Comment by gyutff
In my experience the best thing to have in a hospital is an advocate.
If a loved one is in the hospital, stay with them as long as the hospital will allow you to.
In my experience the best thing to have in a hospital is an advocate.
If a loved one is in the hospital, stay with them as long as the hospital will allow you to.
Its incredible that this is needed.
Medical isnt science, and its frightening.
The weirdest thing I've experienced as a patient is that Physicians will urge you against second opinions or having multiple doctors.
Hope telemedicine becomes more mainstream, I'd like to avoid US physicians as much as possible.
Medicine isn't science because science is not as advanced as many would think. The lack of workplace integration is also a big factor.
I don't think we discourage second opinions, except maybe in some for-profit structures. The bad idea is to have multiple people making decisions in parallel. I'm not in the US, though.
Regarding advocacy, I don't think it's so crazy. It's very good to have a valid interlocutor when the patient is diminished. Also, hospitals are big systems with limited personalization. If someone's there to call out the system when it's trying to shoehorn too hard, it's also very good.
Enjoy the privilege of seeing multiple doctors as long as you still can.

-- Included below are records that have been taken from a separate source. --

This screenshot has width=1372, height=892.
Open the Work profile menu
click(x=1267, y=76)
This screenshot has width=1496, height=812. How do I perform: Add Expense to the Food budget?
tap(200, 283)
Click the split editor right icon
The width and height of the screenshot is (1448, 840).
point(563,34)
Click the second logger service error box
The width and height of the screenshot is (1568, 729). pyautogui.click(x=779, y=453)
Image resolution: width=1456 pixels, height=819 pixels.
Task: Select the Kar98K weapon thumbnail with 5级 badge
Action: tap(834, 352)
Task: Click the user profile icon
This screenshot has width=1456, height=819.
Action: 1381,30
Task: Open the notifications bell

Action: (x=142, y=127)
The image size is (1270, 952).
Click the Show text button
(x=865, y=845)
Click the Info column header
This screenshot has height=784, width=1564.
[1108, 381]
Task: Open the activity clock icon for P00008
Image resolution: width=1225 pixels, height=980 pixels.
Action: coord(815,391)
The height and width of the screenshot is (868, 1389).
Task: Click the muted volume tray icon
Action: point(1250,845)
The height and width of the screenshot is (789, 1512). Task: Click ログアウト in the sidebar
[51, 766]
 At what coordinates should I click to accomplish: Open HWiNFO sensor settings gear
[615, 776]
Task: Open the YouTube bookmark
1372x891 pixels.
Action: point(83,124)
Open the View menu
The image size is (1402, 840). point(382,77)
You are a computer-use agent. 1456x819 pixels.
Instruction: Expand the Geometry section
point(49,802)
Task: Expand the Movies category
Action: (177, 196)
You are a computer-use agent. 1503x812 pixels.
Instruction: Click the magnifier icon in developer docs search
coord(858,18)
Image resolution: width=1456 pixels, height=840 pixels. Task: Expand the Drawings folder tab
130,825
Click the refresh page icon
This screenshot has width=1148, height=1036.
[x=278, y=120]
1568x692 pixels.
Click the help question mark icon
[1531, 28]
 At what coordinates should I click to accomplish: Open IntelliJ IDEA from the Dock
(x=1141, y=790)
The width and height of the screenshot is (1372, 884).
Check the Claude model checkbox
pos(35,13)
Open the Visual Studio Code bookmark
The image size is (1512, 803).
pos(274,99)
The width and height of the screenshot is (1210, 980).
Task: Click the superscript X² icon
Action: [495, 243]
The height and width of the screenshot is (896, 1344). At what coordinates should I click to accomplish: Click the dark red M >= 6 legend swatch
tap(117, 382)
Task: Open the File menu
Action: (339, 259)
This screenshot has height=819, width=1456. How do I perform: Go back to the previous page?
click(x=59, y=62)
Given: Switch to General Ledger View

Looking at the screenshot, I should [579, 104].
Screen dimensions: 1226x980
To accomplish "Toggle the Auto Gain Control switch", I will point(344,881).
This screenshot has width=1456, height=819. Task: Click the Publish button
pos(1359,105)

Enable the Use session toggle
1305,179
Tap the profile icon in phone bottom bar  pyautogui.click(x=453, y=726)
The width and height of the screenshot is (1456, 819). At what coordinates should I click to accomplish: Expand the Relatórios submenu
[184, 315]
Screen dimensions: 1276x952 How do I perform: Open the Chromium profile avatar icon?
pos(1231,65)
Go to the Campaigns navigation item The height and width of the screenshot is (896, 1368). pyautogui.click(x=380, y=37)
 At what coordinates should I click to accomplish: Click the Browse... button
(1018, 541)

With steady cost reduction (AI, automation, less effort per patient) and increase in medical authoritarianism ("expert said so") that privilege is on thin ice. In the UK it's already normal to have a single area-designated doctor you're allowed to go to, and that doctor is also a gatekeeper to refer you to specialists. Hope he likes you! Beyond that, AI diagnosis would likely require an extensive medical online profile of you. Such e-med profiles obviously already exist in various countries, as opt-out features. In the name of cost reduction through automation, I'll be so free and call it: These profiles will become mandatory over the next ten years. Either way, good luck getting a second opinion once a false diagnosis ended up in your file or once AI continuously misidentifies a pattern present there.
I was semi-retired two years ago and decided to do a LPN program to work part time, do something physical, something that felt like a moral win and good for society.
I would have had no problem intellectually getting through the program but quit after the first night in a hospital.
Anyone sitting at a desk can not understand how tough and miserable a nursing job is. Everyone is basically miserable and stressed out. The work is completely thankless, disgusting and dangerous with personal liability on the line if you make a mistake. Everything that we take for granted in an office setting just doesn't apply in a medical setting.
I eventually just went back to a bullshit project management job, for more money than a nurse of course. This is obviously part of the problem.
It is easy to complain about the system when it is someone else who has to help grandma to the bathroom. There is no easy solution for any of this given the demographics. It is basically a disaster.
^^^^^^^^^^^ THIS ^^^^^^^^^^^^
Medical professionals, mostly nurses, are spread extremely thin. They are so busy and/or jaded that they often neglect to show any compassion or empathy until they see somebody else doing it. Having a family member nearby also keeps them accountable.
I have seen it personally too many times.